● Required tasks:
A. From the excerpt on Behe and front-loading, return the passage between "And that’s true" and "to promote front-loading.", inclusive, copied word for word.
B. In the excerpt on Behe and front-loading, who is named as the only one among the TE/EC folks at BioLogos and in the ASA who shows sympathy with front-loading?

[[ Excerpt provided, beginning ]]

George, I was responding to this statement of Joshua:

Joshua’s statement was not limited to Christian biologists – it was about biologists generically. He meant that Behe could not hope to convince biologists of intervention, but might be able to convince them of front-loading. And my answer is that Behe is savvy enough to know that biologists (taken as a group, with individual exceptions) are not going to accept either intervention or front-loading.

And that’s true of Christian biologists as well as secular ones. The vast majority of TE/EC folks at BioLogos and in the ASA reject front-loading or are uninterested in the idea. Only Denis Lamoureux shows sympathy with it (and maybe, over in Britain, Conway Morris). It isn’t a popular notion among American Christian biologists at all, and Behe will never sell ID to them by promoting front-loading rather than intervention – even if he did try to promote front-loading.

Joshua, I understand that you did not mean it as an attack on Behe. My point was that Behe would be very clued-out about biological opinion if he thought that front-loaded evolution would be a big-selling idea. It might be less repulsive to biologists than miraculous intervention, but it still implies a designer of the evolutionary process who pre-plans evolutionary outcomes, and such pre-planning most biologists will reject, and Behe knows that they will reject it. So it’s not much of a “strategy” for him to switch from pitching something that repels 99% of biologists to something that repels only 90% of them. So if he did tell you privately that this was his motive in floating ideas of front-loading, I don’t think he was thinking very realistically when he said that.

No, I haven’t, but one thinker doesn’t constitute a massive movement within Catholic thought. You’ll have to be more patient. :smile:

Well i would agree he is not thinking very realistically. As I’ve said before…

He understands well that in normal parlance, the idea of a God who “guides” evolution is theistic, whereas the idea of a God who sets up and makes a perfect pool shot, and then can leave the table before all the balls are even sunk, because physics will do all the rest without his supervision, is deistic. So either you don’t mean what 99% of typical Christians mean by God “guiding” evolution, or your position is incompatible with the pool-shot scenario.

[[ Excerpt provided, end ]]
[[ Data extract, beginning ]]

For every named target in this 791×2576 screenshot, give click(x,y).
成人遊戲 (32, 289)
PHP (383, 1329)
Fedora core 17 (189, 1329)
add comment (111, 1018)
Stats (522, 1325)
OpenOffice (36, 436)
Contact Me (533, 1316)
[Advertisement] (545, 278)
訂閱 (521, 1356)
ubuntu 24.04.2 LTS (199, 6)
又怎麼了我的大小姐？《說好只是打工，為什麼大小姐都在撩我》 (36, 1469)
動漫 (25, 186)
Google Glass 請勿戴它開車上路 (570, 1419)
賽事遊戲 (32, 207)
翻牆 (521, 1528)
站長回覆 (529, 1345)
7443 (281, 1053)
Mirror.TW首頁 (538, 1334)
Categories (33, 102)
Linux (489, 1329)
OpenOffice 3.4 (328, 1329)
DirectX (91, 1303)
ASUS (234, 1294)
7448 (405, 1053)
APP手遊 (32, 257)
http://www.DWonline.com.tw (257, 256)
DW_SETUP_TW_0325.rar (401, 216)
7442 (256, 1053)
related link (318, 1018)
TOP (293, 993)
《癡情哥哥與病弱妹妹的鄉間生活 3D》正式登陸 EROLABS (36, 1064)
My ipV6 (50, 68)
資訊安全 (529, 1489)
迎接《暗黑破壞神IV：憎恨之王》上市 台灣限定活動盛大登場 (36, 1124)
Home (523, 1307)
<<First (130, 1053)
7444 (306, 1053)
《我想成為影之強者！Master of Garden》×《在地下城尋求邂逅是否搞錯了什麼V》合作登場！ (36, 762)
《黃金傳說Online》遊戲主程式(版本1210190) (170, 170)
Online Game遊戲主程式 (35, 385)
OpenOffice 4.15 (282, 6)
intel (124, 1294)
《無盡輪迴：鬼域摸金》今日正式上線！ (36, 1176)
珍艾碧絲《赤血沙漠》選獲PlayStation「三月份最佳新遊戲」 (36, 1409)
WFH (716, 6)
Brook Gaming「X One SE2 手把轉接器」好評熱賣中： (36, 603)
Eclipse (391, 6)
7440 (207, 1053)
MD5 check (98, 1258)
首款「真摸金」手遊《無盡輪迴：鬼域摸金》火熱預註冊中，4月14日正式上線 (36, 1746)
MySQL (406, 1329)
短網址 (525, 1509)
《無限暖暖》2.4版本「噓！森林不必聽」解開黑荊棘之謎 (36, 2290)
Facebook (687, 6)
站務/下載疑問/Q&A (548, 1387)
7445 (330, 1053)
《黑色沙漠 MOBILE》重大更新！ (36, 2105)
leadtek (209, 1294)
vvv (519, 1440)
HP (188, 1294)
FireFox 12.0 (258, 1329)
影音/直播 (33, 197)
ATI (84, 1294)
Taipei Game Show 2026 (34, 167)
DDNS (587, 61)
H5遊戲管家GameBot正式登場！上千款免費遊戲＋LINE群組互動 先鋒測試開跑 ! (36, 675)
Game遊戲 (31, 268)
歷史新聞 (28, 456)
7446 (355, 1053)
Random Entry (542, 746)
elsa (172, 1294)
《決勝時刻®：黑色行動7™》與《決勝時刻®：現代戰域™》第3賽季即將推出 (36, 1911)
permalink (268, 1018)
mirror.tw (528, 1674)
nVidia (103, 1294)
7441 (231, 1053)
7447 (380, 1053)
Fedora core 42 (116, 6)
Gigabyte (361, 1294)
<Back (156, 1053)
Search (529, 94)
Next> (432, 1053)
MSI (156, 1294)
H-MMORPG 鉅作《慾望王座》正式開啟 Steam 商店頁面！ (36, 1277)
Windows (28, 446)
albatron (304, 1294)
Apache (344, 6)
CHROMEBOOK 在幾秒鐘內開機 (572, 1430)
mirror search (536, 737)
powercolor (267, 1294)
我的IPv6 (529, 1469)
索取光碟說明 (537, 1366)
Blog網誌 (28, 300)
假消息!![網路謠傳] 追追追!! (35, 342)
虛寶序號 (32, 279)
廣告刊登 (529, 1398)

[[ Data extract, end ]]

● Responses to the tasks:
A.
And that’s true of Christian biologists as well as secular ones. The vast majority of TE/EC folks at BioLogos and in the ASA reject front-loading or are uninterested in the idea. Only Denis Lamoureux shows sympathy with it (and maybe, over in Britain, Conway Morris). It isn’t a popular notion among American Christian biologists at all, and Behe will never sell ID to them by promoting front-loading rather than intervention – even if he did try to promote front-loading.

B. Denis Lamoureux